Nothing but the lines from the one with "This screenshot has height=287, width=426." through the final line of the listing should appear in the answer, each copied exactly.
----- Records shown -----
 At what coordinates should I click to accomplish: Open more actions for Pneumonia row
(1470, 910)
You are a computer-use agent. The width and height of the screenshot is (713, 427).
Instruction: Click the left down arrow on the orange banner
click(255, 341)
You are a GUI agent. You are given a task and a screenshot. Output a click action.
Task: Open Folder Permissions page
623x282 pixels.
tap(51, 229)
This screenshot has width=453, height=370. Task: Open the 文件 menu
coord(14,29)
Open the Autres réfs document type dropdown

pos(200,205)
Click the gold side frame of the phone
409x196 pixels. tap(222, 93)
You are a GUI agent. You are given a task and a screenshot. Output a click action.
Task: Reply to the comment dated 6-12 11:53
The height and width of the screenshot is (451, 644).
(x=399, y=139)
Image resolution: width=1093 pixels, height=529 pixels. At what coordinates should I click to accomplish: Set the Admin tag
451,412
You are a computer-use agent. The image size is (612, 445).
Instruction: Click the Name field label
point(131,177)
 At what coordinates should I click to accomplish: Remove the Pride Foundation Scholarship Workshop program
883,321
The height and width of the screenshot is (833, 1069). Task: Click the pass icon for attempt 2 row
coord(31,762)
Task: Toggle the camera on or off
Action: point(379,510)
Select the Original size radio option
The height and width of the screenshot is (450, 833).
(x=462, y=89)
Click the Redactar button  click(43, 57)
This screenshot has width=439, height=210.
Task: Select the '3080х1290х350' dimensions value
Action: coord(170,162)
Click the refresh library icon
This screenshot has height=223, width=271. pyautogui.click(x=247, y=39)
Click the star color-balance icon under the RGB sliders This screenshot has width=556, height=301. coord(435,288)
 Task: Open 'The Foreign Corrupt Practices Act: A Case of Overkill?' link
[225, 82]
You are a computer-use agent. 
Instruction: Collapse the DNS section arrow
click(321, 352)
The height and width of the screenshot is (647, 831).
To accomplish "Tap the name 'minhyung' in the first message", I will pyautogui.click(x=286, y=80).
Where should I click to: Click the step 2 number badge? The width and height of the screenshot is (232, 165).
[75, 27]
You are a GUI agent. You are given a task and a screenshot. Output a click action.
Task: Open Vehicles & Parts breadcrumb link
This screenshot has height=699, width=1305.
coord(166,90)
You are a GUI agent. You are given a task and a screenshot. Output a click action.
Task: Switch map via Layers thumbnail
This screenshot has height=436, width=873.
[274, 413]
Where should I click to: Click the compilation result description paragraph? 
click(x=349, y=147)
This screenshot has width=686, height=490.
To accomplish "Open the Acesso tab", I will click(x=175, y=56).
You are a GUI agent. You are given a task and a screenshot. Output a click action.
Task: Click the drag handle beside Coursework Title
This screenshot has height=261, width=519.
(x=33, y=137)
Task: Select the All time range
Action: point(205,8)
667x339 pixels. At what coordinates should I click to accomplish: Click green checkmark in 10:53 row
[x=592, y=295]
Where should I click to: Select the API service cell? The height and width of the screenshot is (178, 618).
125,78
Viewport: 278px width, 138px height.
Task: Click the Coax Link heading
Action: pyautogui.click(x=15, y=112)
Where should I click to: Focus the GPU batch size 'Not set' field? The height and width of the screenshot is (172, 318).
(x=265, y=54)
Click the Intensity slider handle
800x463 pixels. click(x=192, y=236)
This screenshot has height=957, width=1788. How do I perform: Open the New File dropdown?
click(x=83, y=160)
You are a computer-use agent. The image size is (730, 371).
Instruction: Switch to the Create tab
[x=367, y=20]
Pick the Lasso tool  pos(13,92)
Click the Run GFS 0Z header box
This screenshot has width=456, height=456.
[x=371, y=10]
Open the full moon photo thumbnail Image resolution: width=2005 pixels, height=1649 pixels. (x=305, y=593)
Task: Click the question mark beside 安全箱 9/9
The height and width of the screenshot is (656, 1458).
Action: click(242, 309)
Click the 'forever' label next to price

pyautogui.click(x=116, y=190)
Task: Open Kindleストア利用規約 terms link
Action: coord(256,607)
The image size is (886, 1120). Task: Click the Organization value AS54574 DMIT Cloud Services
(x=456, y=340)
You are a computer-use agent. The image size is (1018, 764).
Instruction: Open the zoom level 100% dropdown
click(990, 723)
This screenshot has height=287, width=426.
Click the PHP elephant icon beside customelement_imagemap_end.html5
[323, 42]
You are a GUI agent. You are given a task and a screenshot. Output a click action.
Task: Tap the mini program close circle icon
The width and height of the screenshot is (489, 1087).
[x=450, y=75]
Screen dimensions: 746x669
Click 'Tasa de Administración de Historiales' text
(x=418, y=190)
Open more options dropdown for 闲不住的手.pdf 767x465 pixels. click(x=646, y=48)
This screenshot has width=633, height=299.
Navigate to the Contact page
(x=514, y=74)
-----
**Expected output:**
This screenshot has height=287, width=426.
Click the PHP elephant icon beside customelement_imagemap_end.html5
[323, 42]
You are a GUI agent. You are given a task and a screenshot. Output a click action.
Task: Tap the mini program close circle icon
The width and height of the screenshot is (489, 1087).
[x=450, y=75]
Screen dimensions: 746x669
Click 'Tasa de Administración de Historiales' text
(x=418, y=190)
Open more options dropdown for 闲不住的手.pdf 767x465 pixels. click(x=646, y=48)
This screenshot has width=633, height=299.
Navigate to the Contact page
(x=514, y=74)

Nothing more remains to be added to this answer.